Records from a data collection:
Start of Block

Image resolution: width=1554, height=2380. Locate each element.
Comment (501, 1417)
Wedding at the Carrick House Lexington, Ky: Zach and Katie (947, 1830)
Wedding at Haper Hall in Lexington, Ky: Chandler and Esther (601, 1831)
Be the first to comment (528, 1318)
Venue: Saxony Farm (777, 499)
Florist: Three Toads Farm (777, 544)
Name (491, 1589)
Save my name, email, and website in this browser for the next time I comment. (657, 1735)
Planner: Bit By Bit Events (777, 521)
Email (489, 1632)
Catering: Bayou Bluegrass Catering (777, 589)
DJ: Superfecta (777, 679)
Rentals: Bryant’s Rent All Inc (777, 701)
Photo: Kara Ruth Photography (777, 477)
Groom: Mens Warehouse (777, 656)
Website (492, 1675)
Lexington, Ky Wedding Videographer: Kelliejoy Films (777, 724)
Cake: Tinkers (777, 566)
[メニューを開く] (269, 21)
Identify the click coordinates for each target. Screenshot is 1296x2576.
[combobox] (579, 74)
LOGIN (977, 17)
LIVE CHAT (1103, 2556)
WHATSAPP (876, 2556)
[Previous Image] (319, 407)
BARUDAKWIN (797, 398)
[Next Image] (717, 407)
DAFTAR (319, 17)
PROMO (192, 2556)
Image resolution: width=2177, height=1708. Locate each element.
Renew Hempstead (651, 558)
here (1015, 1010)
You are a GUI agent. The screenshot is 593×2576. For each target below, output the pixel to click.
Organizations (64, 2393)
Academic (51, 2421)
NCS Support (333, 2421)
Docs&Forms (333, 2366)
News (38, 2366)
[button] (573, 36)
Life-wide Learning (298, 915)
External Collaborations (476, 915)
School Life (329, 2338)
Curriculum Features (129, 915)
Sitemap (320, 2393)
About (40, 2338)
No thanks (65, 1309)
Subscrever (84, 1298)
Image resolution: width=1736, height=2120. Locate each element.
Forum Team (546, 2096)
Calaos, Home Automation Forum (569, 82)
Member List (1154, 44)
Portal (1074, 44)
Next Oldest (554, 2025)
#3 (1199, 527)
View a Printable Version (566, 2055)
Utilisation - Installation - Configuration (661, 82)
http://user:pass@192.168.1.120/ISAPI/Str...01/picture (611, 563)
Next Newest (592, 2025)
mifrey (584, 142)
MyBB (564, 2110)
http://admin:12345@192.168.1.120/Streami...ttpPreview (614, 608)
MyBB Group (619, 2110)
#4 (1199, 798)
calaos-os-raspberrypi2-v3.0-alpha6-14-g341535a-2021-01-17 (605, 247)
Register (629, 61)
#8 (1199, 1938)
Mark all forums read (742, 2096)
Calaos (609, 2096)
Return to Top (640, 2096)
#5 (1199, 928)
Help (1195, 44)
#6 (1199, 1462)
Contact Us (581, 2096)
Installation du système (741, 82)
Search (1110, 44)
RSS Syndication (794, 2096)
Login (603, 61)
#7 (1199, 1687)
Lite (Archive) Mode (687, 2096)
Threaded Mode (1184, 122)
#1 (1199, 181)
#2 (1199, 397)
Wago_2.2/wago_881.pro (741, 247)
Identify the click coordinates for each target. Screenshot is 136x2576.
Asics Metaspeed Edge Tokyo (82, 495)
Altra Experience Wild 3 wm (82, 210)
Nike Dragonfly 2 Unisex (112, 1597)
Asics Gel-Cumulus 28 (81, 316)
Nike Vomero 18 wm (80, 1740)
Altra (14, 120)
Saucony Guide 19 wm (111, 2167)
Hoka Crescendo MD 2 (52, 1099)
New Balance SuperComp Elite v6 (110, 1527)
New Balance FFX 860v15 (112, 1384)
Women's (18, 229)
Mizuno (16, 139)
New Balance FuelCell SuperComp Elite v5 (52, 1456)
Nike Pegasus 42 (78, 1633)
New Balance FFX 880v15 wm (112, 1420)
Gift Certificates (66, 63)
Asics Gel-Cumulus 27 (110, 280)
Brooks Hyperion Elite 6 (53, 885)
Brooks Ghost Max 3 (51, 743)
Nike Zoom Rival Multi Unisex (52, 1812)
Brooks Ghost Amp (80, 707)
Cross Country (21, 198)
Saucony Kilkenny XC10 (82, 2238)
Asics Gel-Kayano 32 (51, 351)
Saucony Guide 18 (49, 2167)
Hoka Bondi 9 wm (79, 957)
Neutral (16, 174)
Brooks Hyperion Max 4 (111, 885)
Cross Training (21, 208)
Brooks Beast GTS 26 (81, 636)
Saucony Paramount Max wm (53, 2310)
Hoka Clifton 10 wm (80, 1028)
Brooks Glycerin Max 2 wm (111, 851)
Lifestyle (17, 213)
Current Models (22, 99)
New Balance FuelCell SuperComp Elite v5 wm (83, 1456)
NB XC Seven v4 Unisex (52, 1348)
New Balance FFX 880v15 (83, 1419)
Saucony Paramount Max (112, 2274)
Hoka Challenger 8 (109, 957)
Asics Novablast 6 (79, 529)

End of Block

◆ THE TASK
Beginning of the records through the line with "Planner: Bit By Bit Events (777, 521)": return that span exactly and stop there.

◆ TASK ANSWER
Image resolution: width=1554, height=2380. Locate each element.
Comment (501, 1417)
Wedding at the Carrick House Lexington, Ky: Zach and Katie (947, 1830)
Wedding at Haper Hall in Lexington, Ky: Chandler and Esther (601, 1831)
Be the first to comment (528, 1318)
Venue: Saxony Farm (777, 499)
Florist: Three Toads Farm (777, 544)
Name (491, 1589)
Save my name, email, and website in this browser for the next time I comment. (657, 1735)
Planner: Bit By Bit Events (777, 521)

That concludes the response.